21 July, 2016

Profile 122: "235" as flown by The Rocketeers of the 336th TFS

I write/draw/produce for a diverse crowd.

On one hand, there are the Warriors.  They were there and whatever I share is their story.  I am merely the guy in the room with the pen and paper.*

On the other hand, there are the rest of us—those that weren't there but for whatever reason—want to learn more about what it was like.

In that "rest of us" there are a number of sub groups:  warophiles, history geeks, model airplane builders...but the sub group that means most to me are the "family."

"I came across your blog when I was looking up my dad's old..."

"Though my uncle was killed, I have always wanted to know how he..."

And "family" doesn't necessarily mean blood-relative.  It can mean anyone who's had a profound impact.

"My favorite teacher was there during the war and he challenged me to think about..."

Hmmm.  About this idea of family, I've learned that the word means different things to people.   A few years ago, I was a guest of a Vietnam War fighter squadron and sat at a table with one of the pilots and his wife.  We four had ended up arriving late and were seated half-the-restaurant away from the rest of the squadron.  I thought it was a bummer because the pilot wasn't with his buddies and I wasn't going to be able to watch the dynamics of the group.

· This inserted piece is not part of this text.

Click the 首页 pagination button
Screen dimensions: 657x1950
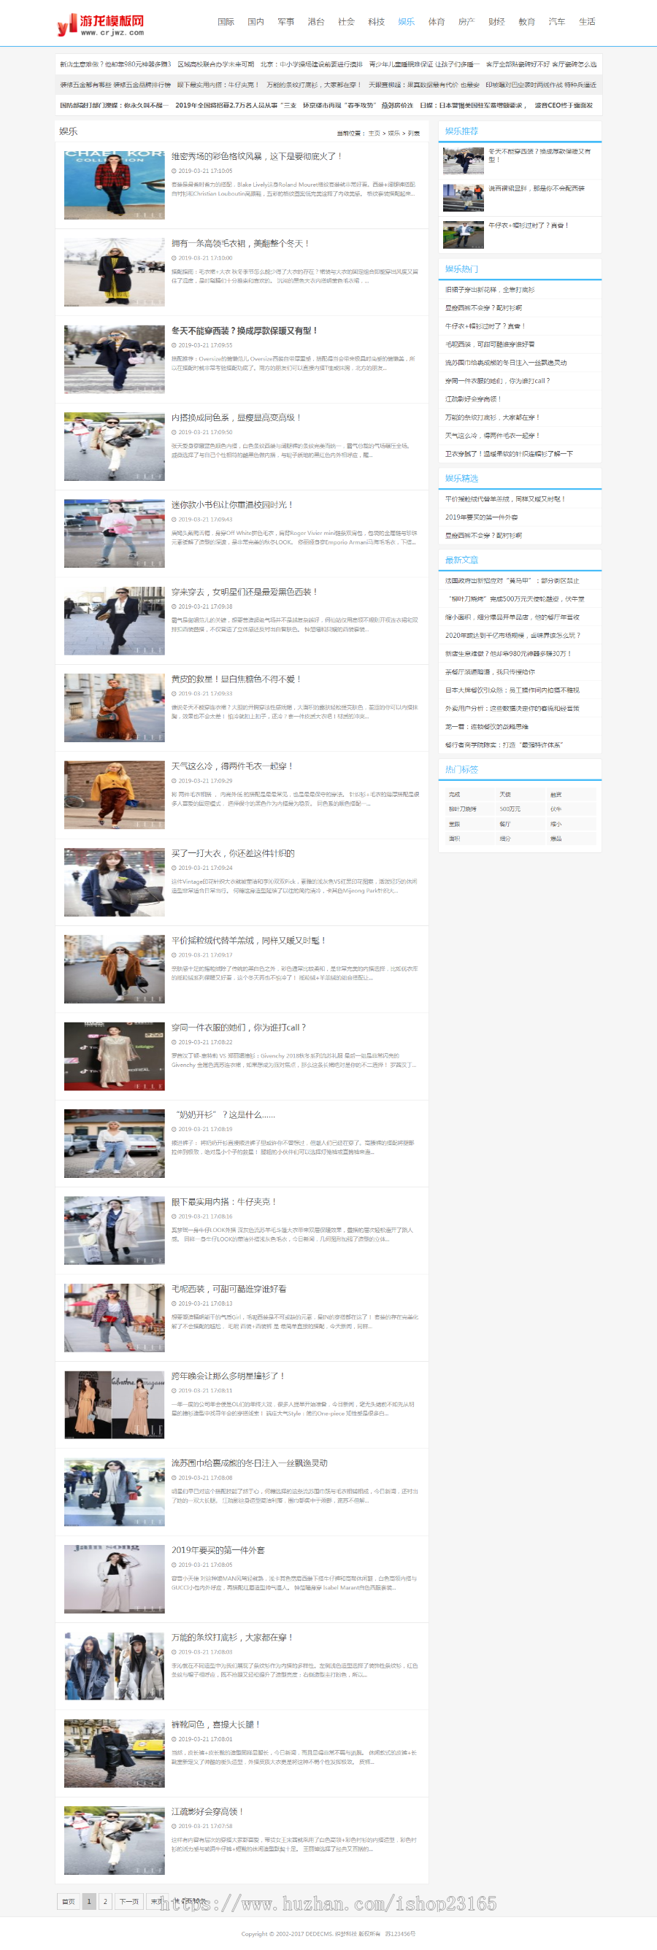click(x=68, y=1901)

Though the pilot received his share of across-the-room hollers and jeers, my wife and I were able to have a comparatively personal conversation.   As it was my first real "Vietnam Project" (my words), it was a pretty-great opportunity to learn about the squadron and the couple's perspective on the times.

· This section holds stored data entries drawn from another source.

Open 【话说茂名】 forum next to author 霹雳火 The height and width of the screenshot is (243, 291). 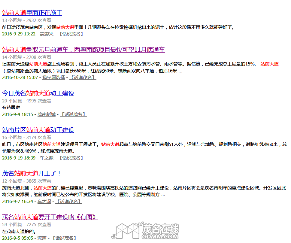pyautogui.click(x=71, y=34)
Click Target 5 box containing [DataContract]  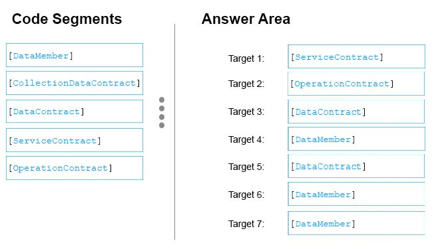point(356,166)
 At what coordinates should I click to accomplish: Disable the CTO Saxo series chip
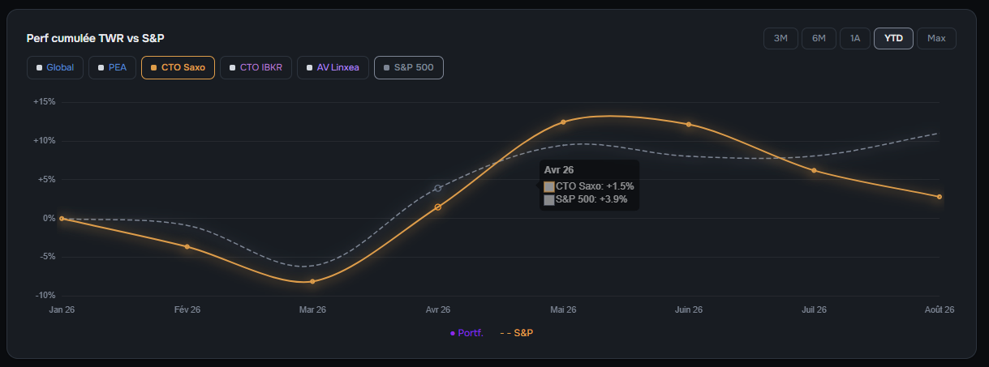pyautogui.click(x=178, y=67)
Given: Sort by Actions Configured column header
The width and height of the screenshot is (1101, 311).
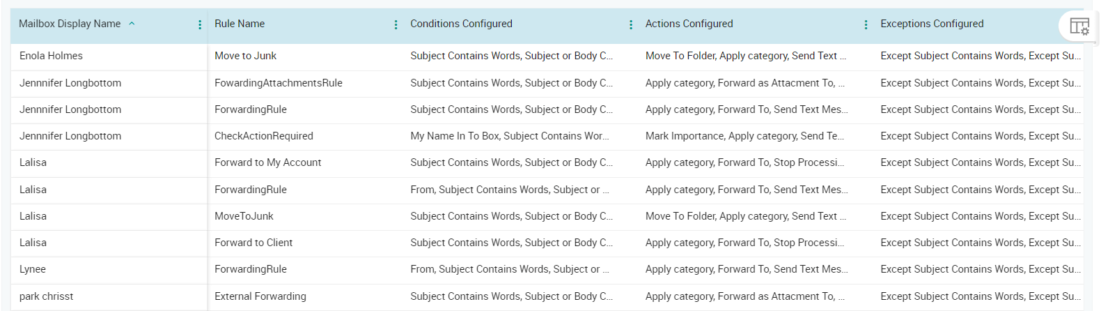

However, I'll never forget a particular moment—looking over at the rowdy group of paunch-bellied old men and their brides, the pilot pointed with his fork and said something profound—"Those are the guys I went to war with.  They are my brothers."

And then, I remembered what the Squadron Commander had said to me on the phone a few weeks prior about the same group—"They are (my wife and my) other sons."

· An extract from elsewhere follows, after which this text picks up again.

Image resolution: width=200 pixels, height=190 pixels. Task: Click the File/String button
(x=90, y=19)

Have a look at the pencil sketch above.  It's an F-4E Phantom flown by "The Rocketeers" of the 336th TFS, circa August of 1972.  Vietnam War buffs will immediately recognize this airplane as Linebacker bird, participating in the period of time between May and October where American air power was launched against North Vietnam's infrastructure: bridges, railways, power stations, fuel storage depots...and of course, the blizzard of anti-aircraft sites that surrounded such targets.

On one hand, it's a tool of war.  On the other, it's the story of an ex-POW, a MiG killer, ground crew...and a particular man who's name still evokes a cheer.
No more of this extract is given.